Mengejutkan. Ia adalah tetangga Sudarmono sendiri, Sumar, seorang warga miskin
yang dikenal baik.
Kasus
Sumar belakangan menyita perhatian publik karena menyentuh sisi kemanusiaan. Sudarmono
pun kerap menuturkan perkembangannya kepada awak media. Inti katanya, belas
kasih harus digantung di depan hukum. Kejahatan, tetaplah kejahatan. Apa mau
dibuat, Sumar harus menerima kenyataan dirinya sebagai penjahat kacangan.
Atas
keberhasilannya menyelesaikan beragam jenis kasus, tidak lama lagi, Sudarmono
akan dihadiahi kenaikan pangkat. Ia dianggap sosok penegak hukum yang patut
diteladani.
Di
luar aksi heroik Sudarmono penuh puja-puji itu, Satria malah merasa ada yang
hilang. Persahabatannya dengan Madun, anak Sumar, retak. Karena itu juga, kali
ini, ia merasa kurang senang atas prestasi ayahnya. Ia pun jadi malas menonton
berita seperti biasanya.
Bagi
Satria, Pak Sumar bukanlah penjahat. Ia tahu betul pesan gurunya di sekolah, kalau
manusia tak luput dari kesalahan. Makanya, setiap orang harus senantiasa
bertobat kepada Tuhan, dan saling memaafkan sesama manusia. Ia yakin, Pak Sumar
hanya khilaf atau terpaksa mencuri kerena tekanan ekonomi.
Kini,
setelah hilang kedekatan dengan Madun, Satria sering berandai-andai, entah
bagaimana jika ia adalah Madun. Tentu, sangat memilukan memiliki sosok ayah
yang dianggap hina di mata orang-orang.
Seminggu
berlalu setelah penangkapan Pak Sumar, Satria mencoba mengunjungi Madun untuk
mengajaknya bermain bersama lagi. Ia menduga, teman dekatnya itu telah menerima
kenyataan akan ayahnya.
“Hai
Madun,” sapa Satria.
Kali
ini, Madun tengah bermain kelereng seorang diri di kolong rumahnya. Padahal,
harus ada lawan dalam permainan tradisional itu. Apa mau dibuat, karena malu
bergaul seperti biasa, ia terpaksa melawan dirinya sendiri.
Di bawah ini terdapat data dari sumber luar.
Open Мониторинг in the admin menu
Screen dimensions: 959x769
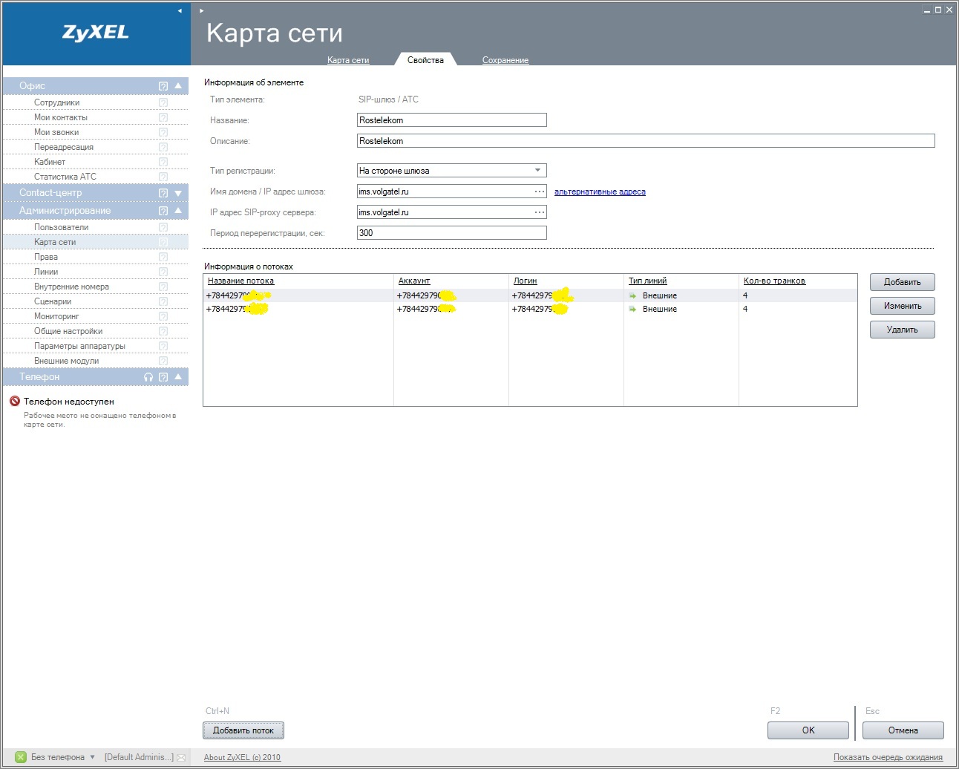(56, 316)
“Hai. Ada apa?” tutur Madun setelah menjentikkan
bola kelerengnya.
Satria
bingung harus bagaimana membalasnya.
“Ayo
main,” ajak Madun.
Satria
kaget mendengar tutur Madun. Ia tak menduga, temannya yang berpenampilan kucel
itu, akan baik-baik saja dengan apa yang telah terjadi di antara ayah mereka.
“Bagaimana
keadaan ayahmu?” Madun bertanya lagi, sembari menatap tegas mata Satria.
Lagi-lagi,
Satria terheran. Ia merasa, pertanyaan itu harusnya meluncur dari mulutnya.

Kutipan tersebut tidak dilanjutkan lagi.